It is believed that intelligence is amplified by increased social interactions as declared by researcher Raymond H. Hartjen. This suggests that children require continuous opportunities for interpersonal experiences in order to develop a keen 'inter-personal psychology'. Traditional classrooms do not permit the interaction of complex social behavior. Instead, students in traditional settings are treated as learners who must be infused with more and more complex forms of information. The structure of schools today allows very few of these skills, critical for survival in the world, to develop. Because we so limit the development of the skills of "natural psychologist" in traditional schools, graduates enter the job market handicapped to the point of being incapable of surviving on their own. In contrast, students who have had an opportunity to develop their skills in multi-age classrooms and at democratic settings rise above their less socially skilled peers. They have a good sense of self, know what they want in life and have the skills to begin their quest.

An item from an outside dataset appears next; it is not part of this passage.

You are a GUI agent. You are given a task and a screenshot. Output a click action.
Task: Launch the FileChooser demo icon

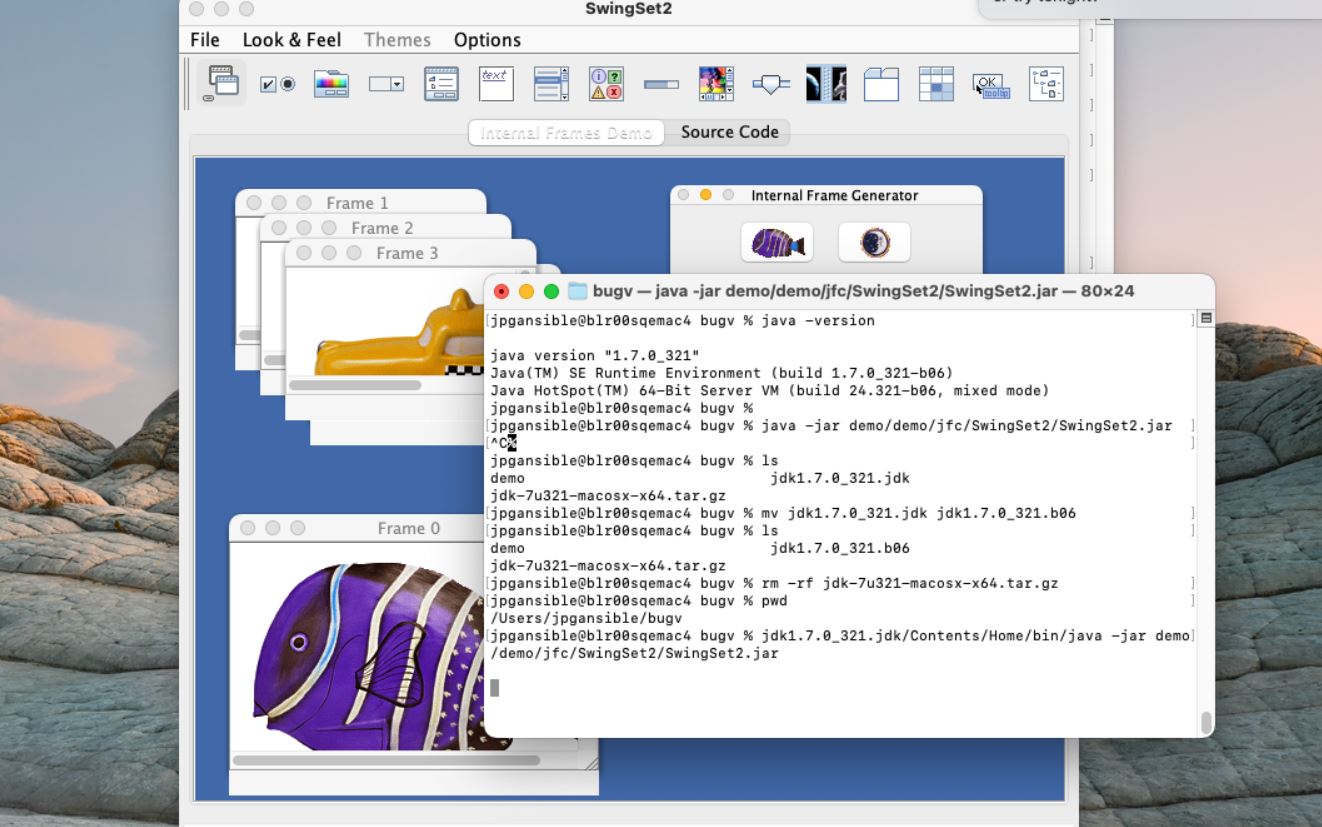[441, 84]
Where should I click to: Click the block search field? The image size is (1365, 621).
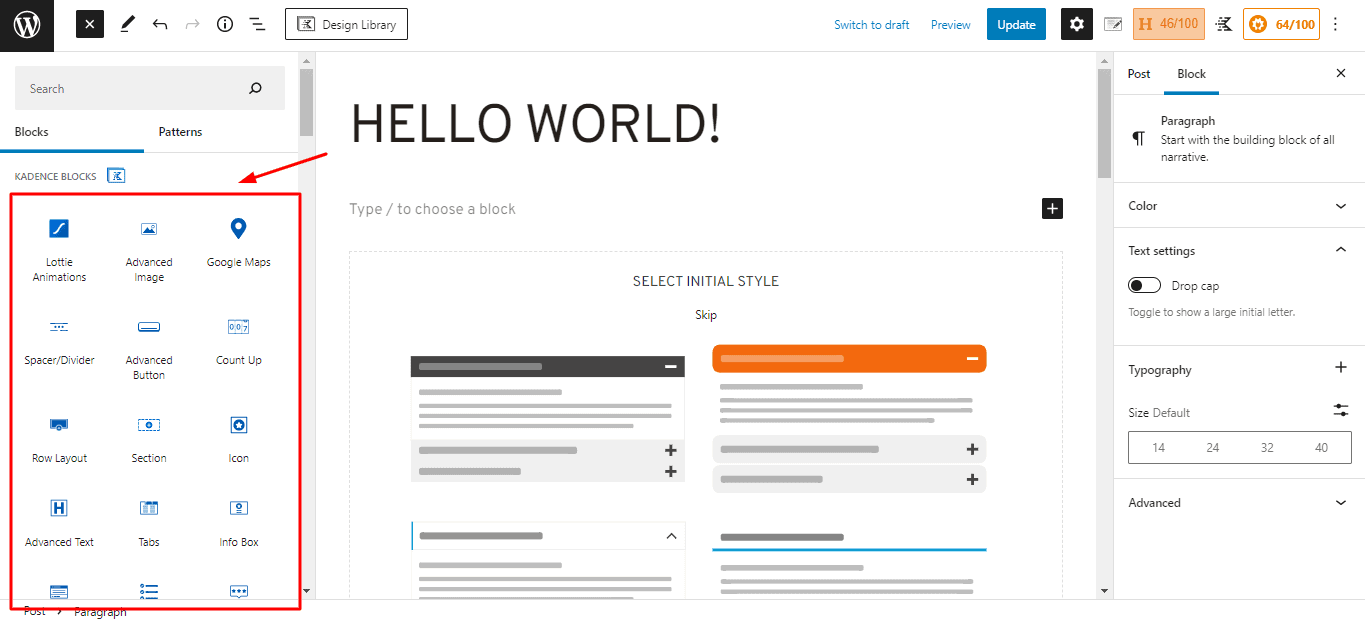pyautogui.click(x=135, y=89)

The issue here is psychology versus social intelligence—as a separate and distinct perspective, seldom articulated. An appropriate introduction contains certain hypothetical assumptions about social structure and function, as it relates to intelligence defined and expressed by groups, constrained by cultural expectations that assert potential realities, but make no claims that there is an "exterior" social truth to be defined. This perspective pursues the view that social structures can be defined with the warning that what is mapped into the structure and how that information is stored, retrieved, and decided upon are variable, but can be contained in an abstract and formal grammar—a sort of game of definitions and rules that permit and project an evolving intelligence. Two halves of the coin: one half psychology; the other half social. Unfortunately, most references to social intelligence relate to an individual's social skills. Not mentioned, and more important, is how social intelligence (speaking of a group or assembly of groups) processes information about the world and shares it with participants in the group(s). Are there social structures or can they be designed to accumulate and reveal information to the individual or to other groups. The bigger question is how groups and societies map the environment (ecological, social and personal) into a social structure. How is that structure able to contain a worldview and to reveal that view to the participants? How are decisions made?

J. P. Guilford was the first researcher to approach the problem of social intelligence from the measurement viewpoint. He had developed a test of social intelligence, and suggested that the social intelligence is a unit, that does not depend on common intellectual factor, but related with the comprehension of behavioral information.

See also

References

External links
The Social Intelligence Lab
 The Preeminent Intelligence – Social IQ, Raymond H. Hartjen
 Socially superior, Times Online
 The Social Brain, Social Neuroscience
 Social Intelligence: the New Science of Success, Dr. Karl Albrecht, Wiley 2005.
The Social Intelligence Profile – self-assessment instrument by Dr. Karl Albrecht.
Daniel Goleman's blog and current research
 Social Intelligence, John Kihlstrom and Nancy Cantor, in R.J. Sternberg (Ed.), Handbook of intelligence, 2nd ed. (pp. 359–379). Cambridge, U.K.: Cambridge University Press.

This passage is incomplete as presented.